**SELECTED EXTRACT:**
>>>

We collected Raman spectra from these materials and were able to identify the wurtzite CdS by the Raman vibration modes (11, 12). The first- and second-order longitudinal optical phonons in CdS thin films were observed from Raman spectra (fig. S3), which matched the Raman spectra of nanowires (1214). It is well known that the optical properties of nanomaterials show significant departures from their bulk counterparts, because the scale of confinement approaches their exciton Bohr radius (15). Notably, the thickness of our CdS thin films is in the range of 2 to 3 nm, which is close to the exciton Bohr radius of CdS (~3.1 nm) (16, 17). To understand the optical properties of the as-prepared CdS thin film, we investigated their band gap structure and photoluminescence (PL). Figure 3A represents the energy band structure of CdS in the vicinity of the Γ-point of the Brillouin zone, showing the direct gap emission at Γ-valley (green arrow) as well as electron transitions between defect energy level and electron band (yellow arrow), which results in photoemission with band gap fluorescence and defect-related luminescence (7). The PL properties for all three kinds of CdS thin film were obtained at room temperature using 457-nm laser as an excitation source (Fig. 3, B to F, and fig. S4). Only a strong emission peak at ~506 nm was observed from the ultrathin CdS thin film with a thickness of 2 to 3 nm, which is considered to be band edge emission. Notably, the value is close to the band edge emission of bulk CdS (~514 nm) with a slight blue shift. Similar near–band edge emissions from CdS quantum dots, nanowires, and nanoribbons were also observed in previous reports (7, 18, 19). This phenomenon can be explained by quantum confinement effect in a 2D thin film. As the dimension of the materials reaches nanoscale (close to the exciton Bohr radius), the electrons and holes will be squeezed into a confining dimension, following the appearance of discrete energy states. Therefore, the band gap increases and becomes size-dependent, which ultimately gives rise to a blue shift in band edge emission (15, 20). For the circular microparticle at the center of the thin film, the PL spectrum displays a pronounced peak at 595 nm other than band edge emission at 514 nm (Fig. 3B). This contributed to the defect-related emission from trap or surface states, for example the unreacted sulfur atoms at the interface and Cd vacancies.

Fig. 3 Spectroscopic characterization of CdS thin film.

(A) Energy (E) band structure in the vicinity of the Γ-point of the Brillouin zone, showing the photon emission process. (B and C) PL spectrum of CdS thin film from points i and ii marked in (C) with plus signs, showing strong band edge emission (506 nm) of CdS ultrathin film and defect-related emission (595 nm). (C) Optical image of CdS thin film with a rounded microparticle at its center. a.u., arbitrary units. (D and E) PL mapping at an emission of 514 nm with a different scale bar, demonstrating high uniformity and homogeneity of CdS thin films at the outside area. (F) PL mapping at the 595-nm emission, indicating that the defect-related emission only occurs at the thicker CdS microparticle.

<<<

**RECORD SET:**
>>>

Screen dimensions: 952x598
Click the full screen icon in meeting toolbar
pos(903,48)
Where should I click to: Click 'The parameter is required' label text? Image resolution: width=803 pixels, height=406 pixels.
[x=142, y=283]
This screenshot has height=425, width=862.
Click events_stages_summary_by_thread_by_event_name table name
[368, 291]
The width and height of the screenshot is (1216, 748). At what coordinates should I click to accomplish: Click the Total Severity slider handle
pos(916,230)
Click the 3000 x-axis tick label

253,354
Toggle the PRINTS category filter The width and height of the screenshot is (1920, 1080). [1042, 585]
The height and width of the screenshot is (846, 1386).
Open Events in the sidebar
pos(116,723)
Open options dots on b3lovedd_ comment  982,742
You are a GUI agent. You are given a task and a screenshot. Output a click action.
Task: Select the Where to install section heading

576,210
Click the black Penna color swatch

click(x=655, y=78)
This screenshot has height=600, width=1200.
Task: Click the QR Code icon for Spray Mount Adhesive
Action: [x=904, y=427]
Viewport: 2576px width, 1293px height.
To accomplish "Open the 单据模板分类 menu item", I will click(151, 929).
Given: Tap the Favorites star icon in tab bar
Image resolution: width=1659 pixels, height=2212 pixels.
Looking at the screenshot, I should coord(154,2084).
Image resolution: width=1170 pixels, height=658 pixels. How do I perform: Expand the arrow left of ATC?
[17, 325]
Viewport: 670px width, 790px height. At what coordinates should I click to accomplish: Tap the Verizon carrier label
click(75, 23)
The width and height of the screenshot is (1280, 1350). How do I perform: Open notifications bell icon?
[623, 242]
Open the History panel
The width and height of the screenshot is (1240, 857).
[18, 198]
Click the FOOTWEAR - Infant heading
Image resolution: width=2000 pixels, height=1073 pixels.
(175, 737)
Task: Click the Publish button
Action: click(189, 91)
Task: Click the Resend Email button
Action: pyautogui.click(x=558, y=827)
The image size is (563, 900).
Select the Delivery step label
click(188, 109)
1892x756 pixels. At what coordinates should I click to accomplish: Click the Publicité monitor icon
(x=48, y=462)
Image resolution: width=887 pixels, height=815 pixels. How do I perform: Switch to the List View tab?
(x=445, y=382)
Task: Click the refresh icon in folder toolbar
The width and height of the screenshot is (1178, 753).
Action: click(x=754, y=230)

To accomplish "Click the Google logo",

<<<

**GIVEN PROBLEM 1:**
Reproduce the CdS thin film passage word for word between "(A) Energy (E)" and "thicker CdS microparticle.", inclusive.
**GIVEN PROBLEM 2:**
Write the next part of the CdS thin film passage, starting right after its final sentence.
The records were drawn from a separate source.

**REPLY 1:**
(A) Energy (E) band structure in the vicinity of the Γ-point of the Brillouin zone, showing the photon emission process. (B and C) PL spectrum of CdS thin film from points i and ii marked in (C) with plus signs, showing strong band edge emission (506 nm) of CdS ultrathin film and defect-related emission (595 nm). (C) Optical image of CdS thin film with a rounded microparticle at its center. a.u., arbitrary units. (D and E) PL mapping at an emission of 514 nm with a different scale bar, demonstrating high uniformity and homogeneity of CdS thin films at the outside area. (F) PL mapping at the 595-nm emission, indicating that the defect-related emission only occurs at the thicker CdS microparticle.

**REPLY 2:**
We also collected the PL spectra and PL mapping from different types of CdS thin films (Fig. 2, D to F, and fig. S4). Figure 3C shows the typical optical microscopic image of the rounded microparticles at the center of the thin film and the corresponding PL intensity mapping at a peak of 514 nm. Different scale bars were applied to Fig. 3 (D and E) to reflect the fine structure of the CdS thin films. The PL mapping at the outside area suggests a high uniformity and homogeneity of CdS thin films. Meanwhile, strong and ring-like PL emission was observed at the middle range of the sample. The intensity of PL emission from the microparticle is much stronger than that from the thin film. Therefore, it is difficult to recognize the small distinction of PL mappings between those two materials, despite the fact that there is ~8-nm disparity for band edge emissions at different positions. The intensity of PL mapping at 595 nm confirms that the defect-related emission only existed at the relatively thicker CdS rounded microparticle. Those ring-like and size-dependent band edge emissions, as well as strong defect-related emission, provide new possibilities for the construction of optoelectronic devices.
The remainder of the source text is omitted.